Comme nous venons de le voir, la hausse du recours au télétravail semble avoir fortement contribué à la hausse récente des prix immobiliers aux Etats-Unis. Mais il est important de souligner que l’ampleur de la hausse des prix est extraordinaire. En considérant les séries longues compilées par Robert Shiller (qui remontent à 1890), on s’aperçoit que le seul moment où les prix ont augmenté aussi vite que sur les derniers trimestres était à la sortie de la 2ème guerre mondiale.

La valeur réelle de l’immobilier est quasiment 15% supérieure au pic de 2005/2006. La configuration est très différente de celle du cycle des années 2000, puisque ce dernier était caractérisé par une phase de surinvestissement alors que les années 2010 ont été marquées par un sous-investissement historique.

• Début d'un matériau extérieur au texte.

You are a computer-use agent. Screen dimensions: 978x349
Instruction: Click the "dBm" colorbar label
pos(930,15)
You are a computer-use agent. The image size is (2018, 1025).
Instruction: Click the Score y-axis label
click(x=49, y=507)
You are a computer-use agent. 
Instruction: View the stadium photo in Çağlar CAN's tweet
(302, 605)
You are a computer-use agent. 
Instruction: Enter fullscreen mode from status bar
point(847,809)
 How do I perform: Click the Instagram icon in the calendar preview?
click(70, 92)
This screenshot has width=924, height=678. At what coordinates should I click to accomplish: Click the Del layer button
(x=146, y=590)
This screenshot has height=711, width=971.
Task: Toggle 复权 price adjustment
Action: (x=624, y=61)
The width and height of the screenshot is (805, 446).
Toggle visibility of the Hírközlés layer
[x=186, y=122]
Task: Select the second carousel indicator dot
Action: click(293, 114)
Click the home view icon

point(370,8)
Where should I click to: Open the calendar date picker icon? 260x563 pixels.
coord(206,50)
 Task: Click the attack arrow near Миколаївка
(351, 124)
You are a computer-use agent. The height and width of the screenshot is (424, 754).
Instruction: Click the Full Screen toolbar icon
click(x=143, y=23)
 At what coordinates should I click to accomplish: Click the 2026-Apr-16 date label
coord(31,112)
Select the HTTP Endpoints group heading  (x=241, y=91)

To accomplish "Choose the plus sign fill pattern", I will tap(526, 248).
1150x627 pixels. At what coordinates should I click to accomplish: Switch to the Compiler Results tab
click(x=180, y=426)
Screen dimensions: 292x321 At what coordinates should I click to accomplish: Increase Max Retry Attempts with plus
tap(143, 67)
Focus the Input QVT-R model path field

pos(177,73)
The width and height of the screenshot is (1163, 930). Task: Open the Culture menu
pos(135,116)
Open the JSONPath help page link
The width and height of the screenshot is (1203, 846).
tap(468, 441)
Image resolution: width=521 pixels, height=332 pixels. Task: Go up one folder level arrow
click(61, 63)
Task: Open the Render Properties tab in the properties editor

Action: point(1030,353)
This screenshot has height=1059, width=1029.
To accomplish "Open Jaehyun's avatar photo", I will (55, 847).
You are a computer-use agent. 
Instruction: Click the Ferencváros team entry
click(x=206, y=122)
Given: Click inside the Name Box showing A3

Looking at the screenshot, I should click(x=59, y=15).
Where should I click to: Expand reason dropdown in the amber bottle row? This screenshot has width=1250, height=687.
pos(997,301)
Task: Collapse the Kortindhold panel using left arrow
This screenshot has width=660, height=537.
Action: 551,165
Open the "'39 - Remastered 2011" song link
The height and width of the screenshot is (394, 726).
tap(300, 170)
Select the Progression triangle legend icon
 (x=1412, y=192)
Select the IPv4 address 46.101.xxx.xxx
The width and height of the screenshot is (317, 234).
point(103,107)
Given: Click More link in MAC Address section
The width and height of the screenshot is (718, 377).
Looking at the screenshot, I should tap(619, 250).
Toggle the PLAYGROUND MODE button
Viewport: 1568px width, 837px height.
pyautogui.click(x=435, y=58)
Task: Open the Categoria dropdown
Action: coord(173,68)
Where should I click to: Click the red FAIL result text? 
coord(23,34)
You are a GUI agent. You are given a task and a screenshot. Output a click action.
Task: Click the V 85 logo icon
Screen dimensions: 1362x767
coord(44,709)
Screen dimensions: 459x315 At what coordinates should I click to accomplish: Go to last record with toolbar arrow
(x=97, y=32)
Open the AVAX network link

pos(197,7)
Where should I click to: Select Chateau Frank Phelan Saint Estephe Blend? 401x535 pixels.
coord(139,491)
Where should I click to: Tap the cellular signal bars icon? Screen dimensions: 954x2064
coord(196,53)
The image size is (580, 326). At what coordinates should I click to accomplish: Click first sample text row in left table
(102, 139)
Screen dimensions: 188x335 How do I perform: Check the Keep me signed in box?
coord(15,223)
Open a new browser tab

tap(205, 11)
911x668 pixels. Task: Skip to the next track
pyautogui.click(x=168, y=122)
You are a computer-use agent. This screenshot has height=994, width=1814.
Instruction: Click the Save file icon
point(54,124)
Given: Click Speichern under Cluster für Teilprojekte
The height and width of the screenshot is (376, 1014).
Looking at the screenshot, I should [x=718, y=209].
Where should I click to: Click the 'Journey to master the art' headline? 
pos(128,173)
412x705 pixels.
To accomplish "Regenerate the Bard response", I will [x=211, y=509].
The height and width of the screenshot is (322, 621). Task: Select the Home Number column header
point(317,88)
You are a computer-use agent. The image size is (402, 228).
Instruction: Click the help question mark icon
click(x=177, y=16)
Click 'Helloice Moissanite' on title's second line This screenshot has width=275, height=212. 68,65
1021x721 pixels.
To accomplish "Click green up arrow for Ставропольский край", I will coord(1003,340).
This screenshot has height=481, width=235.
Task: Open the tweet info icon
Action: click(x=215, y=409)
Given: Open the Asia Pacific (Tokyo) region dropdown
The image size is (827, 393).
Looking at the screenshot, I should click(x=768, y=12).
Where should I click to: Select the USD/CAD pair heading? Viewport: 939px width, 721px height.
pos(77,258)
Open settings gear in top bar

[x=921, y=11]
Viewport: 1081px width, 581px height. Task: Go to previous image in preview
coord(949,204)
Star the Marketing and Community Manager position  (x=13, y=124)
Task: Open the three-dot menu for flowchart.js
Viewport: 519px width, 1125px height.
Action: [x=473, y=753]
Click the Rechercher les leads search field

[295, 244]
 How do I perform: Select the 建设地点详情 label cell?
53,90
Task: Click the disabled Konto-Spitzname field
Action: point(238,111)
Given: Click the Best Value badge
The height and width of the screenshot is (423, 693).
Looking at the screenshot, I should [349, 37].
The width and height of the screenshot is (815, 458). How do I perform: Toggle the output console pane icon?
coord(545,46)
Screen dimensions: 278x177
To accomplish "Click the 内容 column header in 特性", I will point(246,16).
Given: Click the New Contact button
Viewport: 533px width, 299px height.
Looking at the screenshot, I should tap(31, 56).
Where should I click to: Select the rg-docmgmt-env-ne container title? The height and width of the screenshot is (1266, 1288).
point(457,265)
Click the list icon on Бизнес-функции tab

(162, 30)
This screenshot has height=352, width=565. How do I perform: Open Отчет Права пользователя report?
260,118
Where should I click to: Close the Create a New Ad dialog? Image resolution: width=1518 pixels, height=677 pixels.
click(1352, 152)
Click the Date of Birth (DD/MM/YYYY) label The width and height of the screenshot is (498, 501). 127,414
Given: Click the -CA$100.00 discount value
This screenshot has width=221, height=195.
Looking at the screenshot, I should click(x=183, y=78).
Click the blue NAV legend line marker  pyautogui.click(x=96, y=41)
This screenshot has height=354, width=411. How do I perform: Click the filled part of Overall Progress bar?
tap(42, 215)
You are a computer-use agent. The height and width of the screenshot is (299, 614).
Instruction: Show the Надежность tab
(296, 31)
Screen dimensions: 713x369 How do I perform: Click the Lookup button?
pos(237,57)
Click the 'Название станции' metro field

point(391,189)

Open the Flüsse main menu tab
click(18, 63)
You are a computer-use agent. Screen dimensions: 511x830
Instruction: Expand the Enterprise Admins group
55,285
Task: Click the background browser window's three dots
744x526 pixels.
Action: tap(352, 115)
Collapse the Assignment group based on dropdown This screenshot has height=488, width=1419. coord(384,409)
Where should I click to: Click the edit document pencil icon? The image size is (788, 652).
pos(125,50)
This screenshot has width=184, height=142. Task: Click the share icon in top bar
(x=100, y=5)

C’est un sujet que les banques centrales doivent suivre de très près. Aux Etats-Unis, les loyers (ou équivalent loyers pour les propriétaires) constituent une composante très importante des indices de prix à la consommation (CPI ou PCE). La forte hausse des prix des logements s’est accompagnée d’une forte hausse des loyers or celle-ci met généralement environ un an à être prise en compte dans les indices de prix. La composante « logement hors énergie » du CPI n’a cessé d’accélérer ces derniers mois et a atteint en juin son plus haut niveau depuis 1982. Un working paper du NBER publié récemment et co-signé par Larry Summers, prévoit que « même si le reste du panier CPI revient à la cible des 2%, le logement poussera le core CPI à près de 4% en décembre 2022 ». Selon cette étude, l’inflation sous-jacente devrait rester assez élevée en 2023 en raison de l’immobilier.

Les effets à long terme du choc de digitalisation qui a eu lieu lors de la crise Covid sont encore mal connus. Néanmoins, il semble que la forte hausse du recours au télétravail a eu un impact très important sur le marché immobilier dans différents pays, et en particulier aux Etats-Unis. La hausse des prix immobiliers qui en résulte va avoir un impact durable sur l’inflation et compliquer la vie des banquiers centraux pendant quelques temps. C’est un exemple clair que les changements sociétaux peuvent avoir des conséquences macro-économiques importantes.